Pope Benedict XVI has used his traditional Christmas Day message to pray for an end to the bloodshed in Syria.
The head of the Roman Catholic Church said: “May the Lord bring an end to the violence in Syria, where much blood has already been shed.”
He also urged the world to help famine victims in the Horn of Africa.
The Urbi et Orbi (English: to the city and the world) message was broadcast around the world in 65 languages.
At Christmas Mass on Saturday, the pontiff attacked the commercialisation of the Christian festival.
He urged worshippers to “see through the superficial glitter”.
Speaking in Italian from a balcony above St Peter’s Square, the pontiff spoke out against wars in general.
“May the Lord come to the aid of our world torn by so many conflicts which even today stain the Earth with blood,” he said.
His remarks on Syria come after a year which has seen more than 5,000 deaths in anti-government unrest there.
On Saturday alone, suicide car bombings in Damascus claimed 44 lives and left more than 150 people injured.
Addressing the “Arab Spring” as a whole, he prayed for “renewed vigour for all elements of society in the countries of North Africa and the Middle East as they strive to advance the common good”.
The Pope also called for reconciliation between Israelis and Palestinians, as well as in the Great Lakes Region of Africa and the newly created state of South Sudan. He called for dialogue in Burma, which has recently seen signs of limited reform.
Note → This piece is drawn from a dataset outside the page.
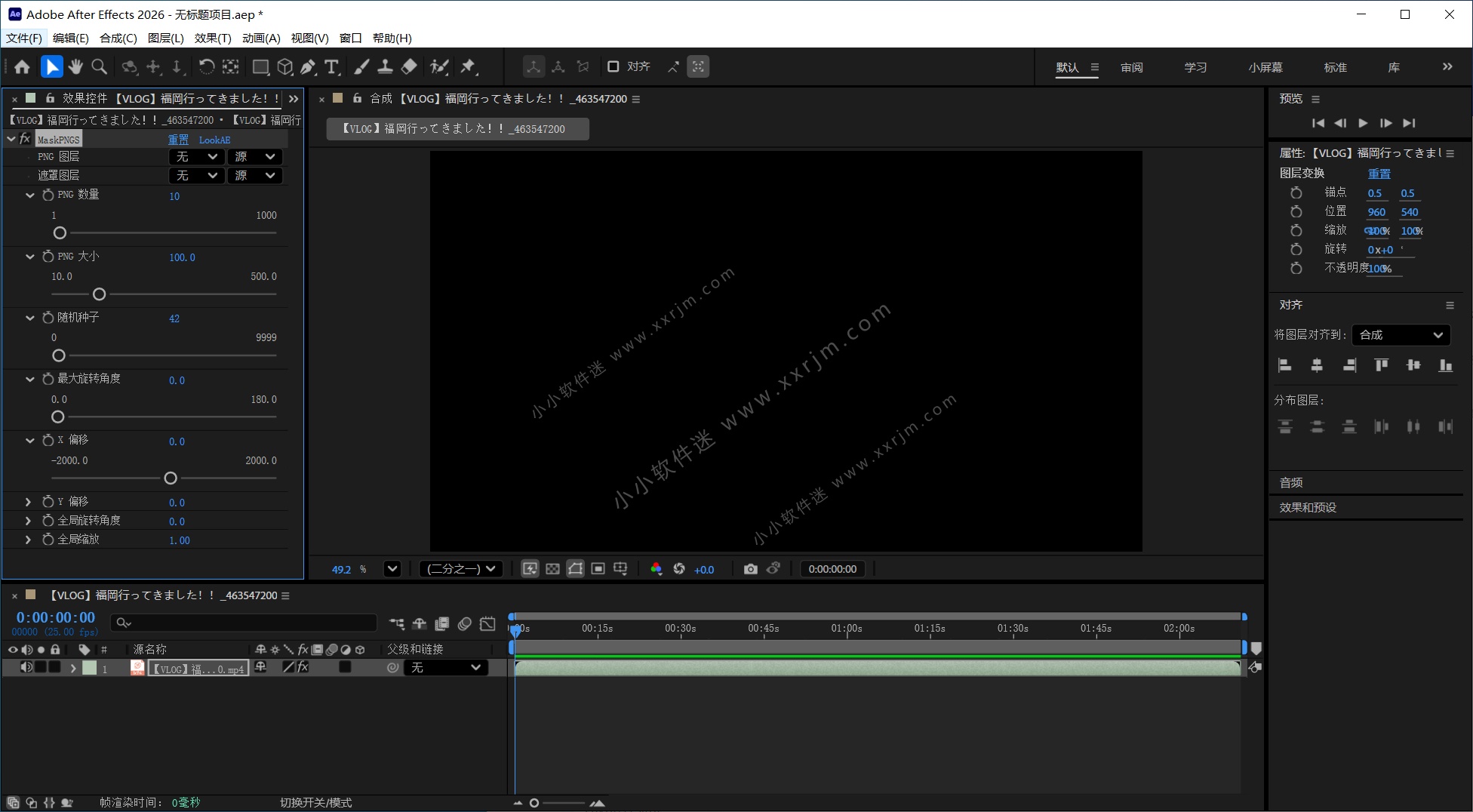The image size is (1473, 812).
Task: Select the Horizontal Type tool
Action: pos(331,67)
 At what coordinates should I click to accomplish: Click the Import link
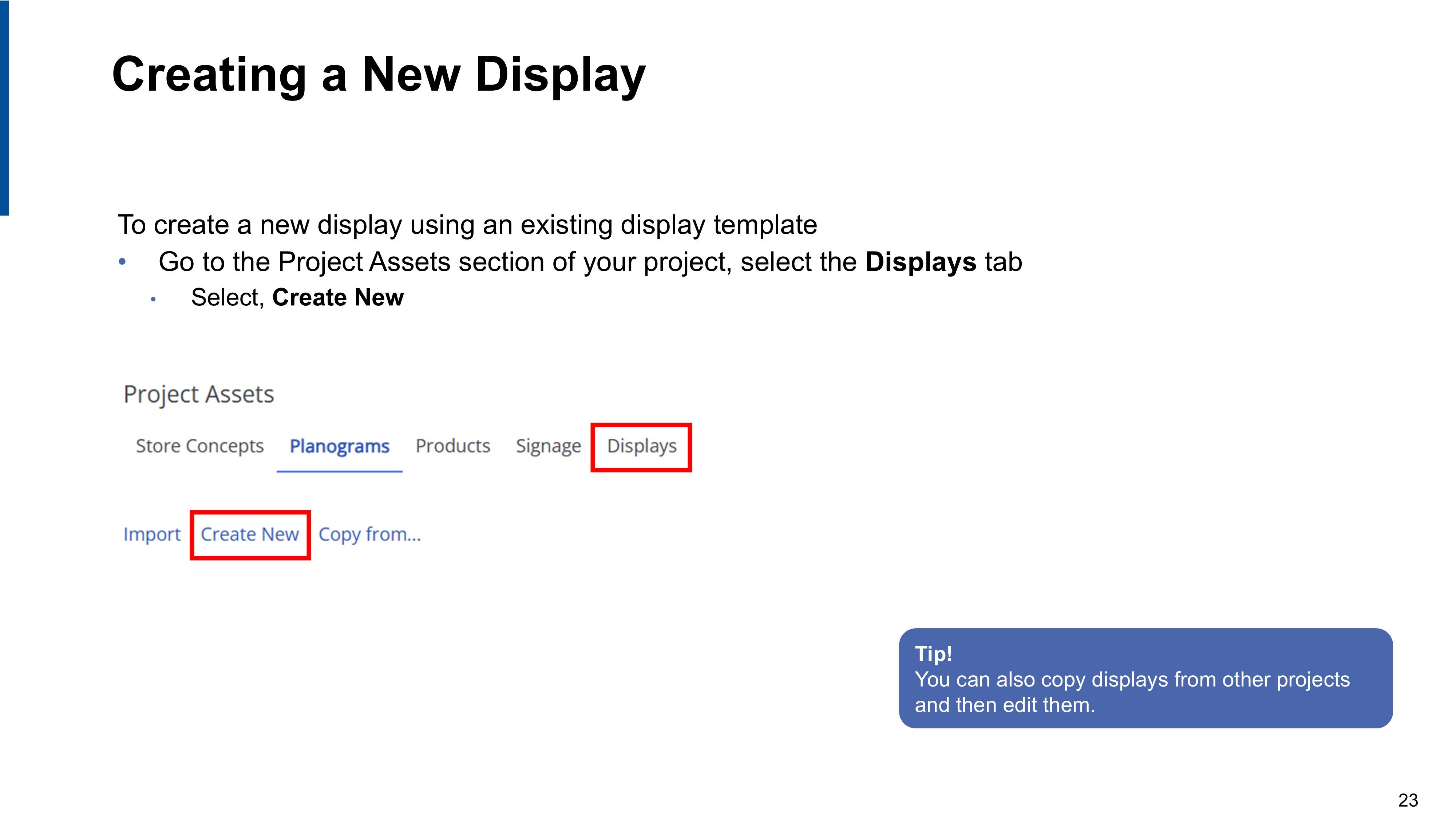[151, 535]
Jesus Christ, Pope Benedict said, had “brought to the world a universal message of reconciliation and peace”.
Remembering Africa’s famine victims, he also prayed for flood sufferers in Thailand and the Philippines.
‘Cloaks rolled in blood’
The Christmas Mass in Rome had been brought forward two hours from midnight (23:00) to 22:00 in order to spare the 84-year-old Pope a late night.
He urged the faithful to focus on the story of Jesus’s birth, saying this would help “find true joy and true light”.
Praying for those who would spend this Christmas in poverty and suffering, he attacked “oppressors” and warmongers.
“In this time of ours, in this world of ours, cause the oppressors’ rods, the cloaks rolled in blood and the footgear of battle to be burned, so that your peace may triumph in this world of ours,” he said.
Even if he is physically more frail now, his message was firm, the BBC’s Alan Johnston in Rome says.